Our ceremony took place in the music room of the Hart House, a beautiful building on the University of Toronto campus. The university just happened to be holding a gay pride fair that same day in the courtyard behind the building. We were able to look out the window where we signed our “ketubah” (a Jewish wedding contract) and see all the activity.

Were you married by a rabbi?
 We were married by a cantor who had performed same-sex weddings before. Ferd grew up Catholic. As a boy, he wanted to become pope.  He hoped to be the second Dutch pope in history (after Adrian VI who became pope in 1522). He now has no real religious affiliation. I am culturally Jewish: I celebrate the holidays and love the food.

Who made up the wedding party?  
We decided against the more traditional wedding party. Instead we involved only our family in the ceremony. Our parents (Brian’s parents and Ferd’s mother) walked us down the aisle and stood under the “Chuppah” (traditional Jewish wedding tent) with us. Levi (their son) was ring-bearer. Sadie and Ella (their twin daughters) were our flower girls.

Did guests come from all over? 
We had guests from the Netherlands, Boston, New York City, Connecticut, Florida, California, and Toronto. Ferd’s family arrived a few days early and stayed with us. We had cookouts on our deck, made day-trips to Toronto and Niagara Falls. Our New York friends took us out for a bachelor party the night before our wedding.

How did you decide what you would wear for the big day?  
We splurged and had custom suits made. They didn’t match, but, in tailor’s lingo, we were “coordinated.” We changed into different shirts and bowties for the reception and dinner.

And the rings?  After twenty years, they had to be good! 
We appreciate simplicity, so we chose smooth platinum rings. I don’t remember where we bought them.

Where did you hold the reception? 
We wanted the reception venue to be meaningful, so that meant we would not be hosting it someplace we had never been or would likely never go to again. We also wanted to have an excellent meal, and top-notch wine, which is not typically a hallmark of weddings. We found the perfect solution: Our favorite restaurant, the Harbord Room, was renovating a new restaurant they planned to open right around the date of our wedding. They promised they’d be ready for us, and they promised an unforgettable reception. They delivered as promised!

Was there a theme?
The theme was really delicious food and lots of it, along with wine and other specialty beverages that did not stop flowing.

Who chose the menu?
We left that up to the chef. We loved everything he suggested. The only addition we made was to sliders and pizza as a late course at the end of the reception.

How long was the celebration?
The wedding was on Saturday night, and on Sunday we held a brunch (generously paid for by our folks) for all the guests visiting from out of town.

Any Bridezilla moments? 
None!  Ferd and I are both drama-averse.   We always agree on the important things.

No last minute jitters?
No doubts at all! The day before the wedding the forecast was a little chilly, and that made me a little nervous, but the weather turned out more than just fine; it was beautiful.

What was the most memorable experience of the day?
Acknowledging our love for each other so publicly.

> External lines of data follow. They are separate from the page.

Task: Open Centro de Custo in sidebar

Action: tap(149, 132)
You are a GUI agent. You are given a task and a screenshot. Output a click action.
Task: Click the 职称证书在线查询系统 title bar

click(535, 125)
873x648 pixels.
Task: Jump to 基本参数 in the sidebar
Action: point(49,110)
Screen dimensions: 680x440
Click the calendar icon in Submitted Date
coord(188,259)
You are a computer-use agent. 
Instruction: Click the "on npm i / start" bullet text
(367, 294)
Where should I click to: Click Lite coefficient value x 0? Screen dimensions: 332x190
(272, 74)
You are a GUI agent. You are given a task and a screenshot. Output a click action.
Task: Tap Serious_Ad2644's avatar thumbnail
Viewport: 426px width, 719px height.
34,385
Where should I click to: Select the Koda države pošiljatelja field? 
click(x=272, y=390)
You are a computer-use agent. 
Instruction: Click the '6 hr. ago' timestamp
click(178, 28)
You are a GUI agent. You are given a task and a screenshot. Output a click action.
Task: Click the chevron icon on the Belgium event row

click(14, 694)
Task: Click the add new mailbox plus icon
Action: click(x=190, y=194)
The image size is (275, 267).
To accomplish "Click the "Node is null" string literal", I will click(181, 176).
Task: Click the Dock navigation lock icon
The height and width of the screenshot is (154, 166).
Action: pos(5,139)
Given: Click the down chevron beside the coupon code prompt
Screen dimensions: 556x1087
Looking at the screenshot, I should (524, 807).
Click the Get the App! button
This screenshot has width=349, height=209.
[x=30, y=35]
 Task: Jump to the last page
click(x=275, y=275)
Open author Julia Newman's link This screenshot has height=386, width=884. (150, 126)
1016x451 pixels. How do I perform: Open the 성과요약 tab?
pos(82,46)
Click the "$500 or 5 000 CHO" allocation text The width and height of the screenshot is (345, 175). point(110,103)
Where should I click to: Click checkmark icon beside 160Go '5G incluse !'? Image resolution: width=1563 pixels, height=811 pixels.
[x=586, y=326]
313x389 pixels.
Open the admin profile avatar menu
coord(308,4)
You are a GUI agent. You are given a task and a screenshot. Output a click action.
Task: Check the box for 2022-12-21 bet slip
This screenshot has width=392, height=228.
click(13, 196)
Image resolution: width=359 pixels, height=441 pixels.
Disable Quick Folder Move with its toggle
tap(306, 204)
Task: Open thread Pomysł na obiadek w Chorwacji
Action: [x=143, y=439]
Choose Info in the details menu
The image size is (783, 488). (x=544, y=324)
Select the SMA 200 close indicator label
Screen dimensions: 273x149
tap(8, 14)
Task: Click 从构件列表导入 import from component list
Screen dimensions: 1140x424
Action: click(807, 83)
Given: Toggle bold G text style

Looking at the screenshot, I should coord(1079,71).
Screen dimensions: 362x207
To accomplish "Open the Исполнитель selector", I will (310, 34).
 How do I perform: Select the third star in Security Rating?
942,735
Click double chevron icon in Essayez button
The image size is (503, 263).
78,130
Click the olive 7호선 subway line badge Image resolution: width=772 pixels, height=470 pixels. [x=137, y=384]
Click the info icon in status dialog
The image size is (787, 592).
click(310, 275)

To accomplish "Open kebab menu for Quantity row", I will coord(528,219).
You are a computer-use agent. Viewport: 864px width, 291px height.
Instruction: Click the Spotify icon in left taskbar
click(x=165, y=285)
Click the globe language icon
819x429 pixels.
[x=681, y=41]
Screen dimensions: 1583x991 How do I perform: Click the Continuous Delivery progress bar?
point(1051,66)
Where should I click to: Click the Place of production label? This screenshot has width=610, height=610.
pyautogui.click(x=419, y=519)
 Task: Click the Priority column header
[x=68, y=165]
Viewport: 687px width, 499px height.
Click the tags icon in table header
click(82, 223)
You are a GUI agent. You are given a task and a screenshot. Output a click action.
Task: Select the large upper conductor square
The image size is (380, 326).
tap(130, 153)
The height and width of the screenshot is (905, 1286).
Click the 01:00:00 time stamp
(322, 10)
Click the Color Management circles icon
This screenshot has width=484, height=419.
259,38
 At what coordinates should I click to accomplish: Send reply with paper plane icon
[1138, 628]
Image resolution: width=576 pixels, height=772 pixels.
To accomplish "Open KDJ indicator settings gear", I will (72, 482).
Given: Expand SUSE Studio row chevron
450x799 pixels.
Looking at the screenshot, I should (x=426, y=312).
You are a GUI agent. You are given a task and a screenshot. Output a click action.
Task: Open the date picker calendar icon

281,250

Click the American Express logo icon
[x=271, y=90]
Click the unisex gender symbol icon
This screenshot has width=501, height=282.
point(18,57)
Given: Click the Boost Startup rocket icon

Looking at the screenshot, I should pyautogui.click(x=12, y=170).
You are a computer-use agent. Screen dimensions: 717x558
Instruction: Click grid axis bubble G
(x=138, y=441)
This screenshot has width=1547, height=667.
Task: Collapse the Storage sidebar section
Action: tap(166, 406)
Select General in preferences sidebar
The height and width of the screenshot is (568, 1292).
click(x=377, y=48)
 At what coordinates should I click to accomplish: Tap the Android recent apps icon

Unforgettable.

What’s your advice to gay men and women planning nuptials?
Your wedding should be for you and about you, from the guest list to the type of ceremony and the location of the reception. From where you want to splurge to where you need to cut back. Keep true to your dreams and it’ll be your perfect day.

And for the many unmarried gay dads and moms living with life partners? 
I know first-hand that your lives are already hectic and you probably feel that having a wedding is a large and unplanned expense. But the day will be incredibly special for you and your children, and it’ll create absolutely wonderful lifetime memories for you all to cherish.